Le litige né de l’inversion du résultat de la finale de la dernière Coupe d’Afrique des nations (CAN), qui a finalement consacré le Maroc sur tapis vert aux dépens du Sénégal, continue de susciter de vives tensions. Cette affaire dépasse désormais le cadre sportif et s’invite dans les préparatifs du sommet international « Africa Forward », prévu les 11 et 12 mai à Nairobi, au Kenya.

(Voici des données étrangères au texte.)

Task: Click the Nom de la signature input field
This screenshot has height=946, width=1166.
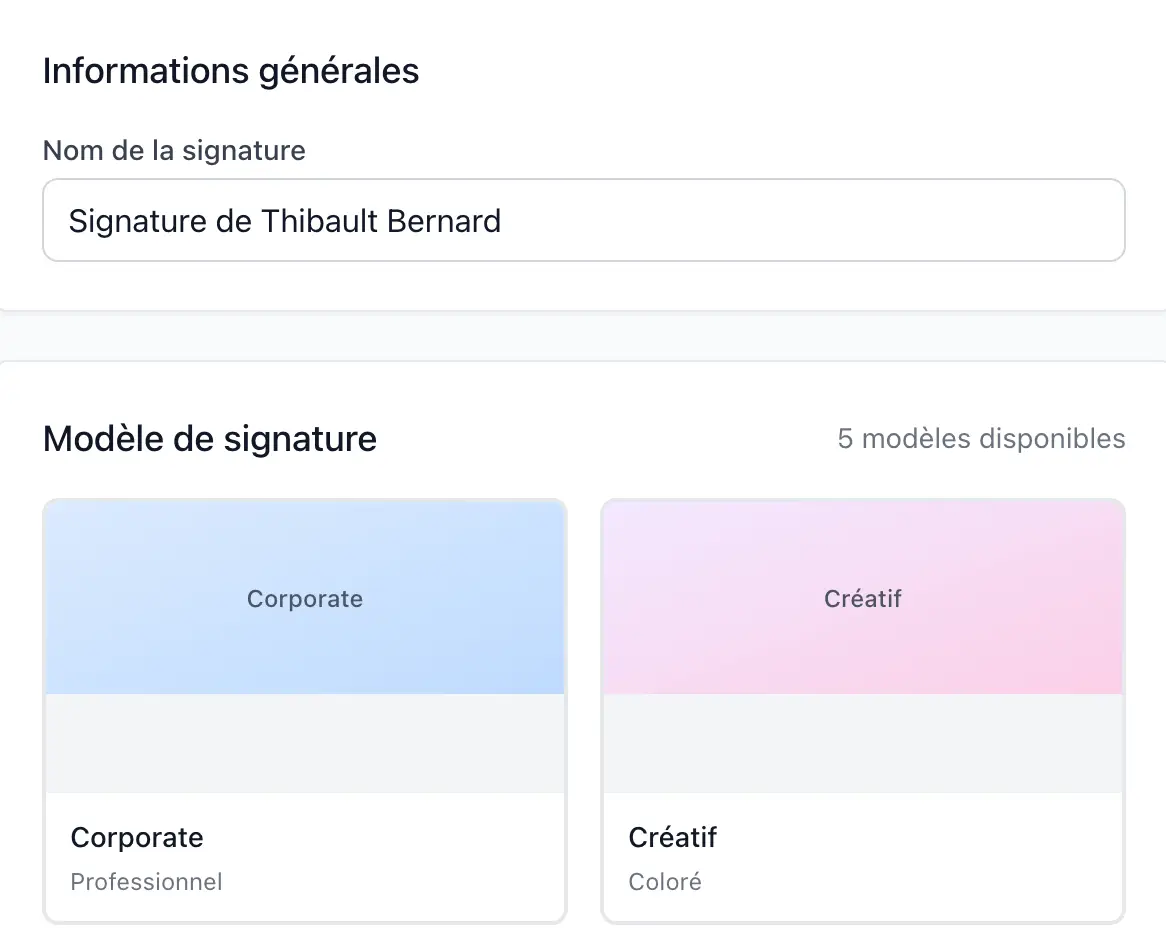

La décision contestée du jury d’appel de la Confédération africaine de football (CAF), qui a offert sur tapis vert le titre continental au Maroc, le 17 mars, au détriment du Sénégal, vainqueur sur le terrain (1-0 a.p.), n’a pas fini de faire des vagues.
Selon nos informations, la préparation du prochain sommet « Africa Forward », organisé par la France et le Kenya et prévu les 11 et 12 mai à Nairobi, a été partiellement parasitée par les conséquences de ce dossier sportif, juridique et diplomatique. Ce sommet, auquel doit se rendre le président de la République Emmanuel Macron et de nombreux chefs d’État et de gouvernement africains, sera notamment consacré aux « questions de financement du développement » sur le continent, aux « enjeux de paix et de sécurité », aux « industries créatives et culturelles » mais aussi au sport, lors de la journée du 11 mai, comme l’indique le communiqué de l’Élysée.
UNE BOUDERIE DIPLOMATIQUE DU MAROC ?
Et lors des discussions pour organiser ce rendez-vous international, le Maroc a remis en cause sa participation en cas de présence du Sénégal, selon une source africaine à L’Équipe. Alors que cette présence semble acquise, à ce stade, côté sénégalais. Interrogé à ce sujet, l’entourage d’Emmanuel Macron nous a indiqué qu’il n’y avait « pas d’impact à prévoir sur la participation au sommet », sans plus de commentaires sur une éventuelle résolution, depuis, de cette querelle à distance. Pour l’anecdote, l’ambassade de France au Maroc avait adressé ses « félicitations à l’équipe nationale marocaine » dans un message sur X (ex-Twitter), le 17 mars, en reprenant le communiqué de la CAF qui « déclar[ait] forfait lors de la finale » le Sénégal, en homologuant « le score de 3-0 » en faveur du Maroc.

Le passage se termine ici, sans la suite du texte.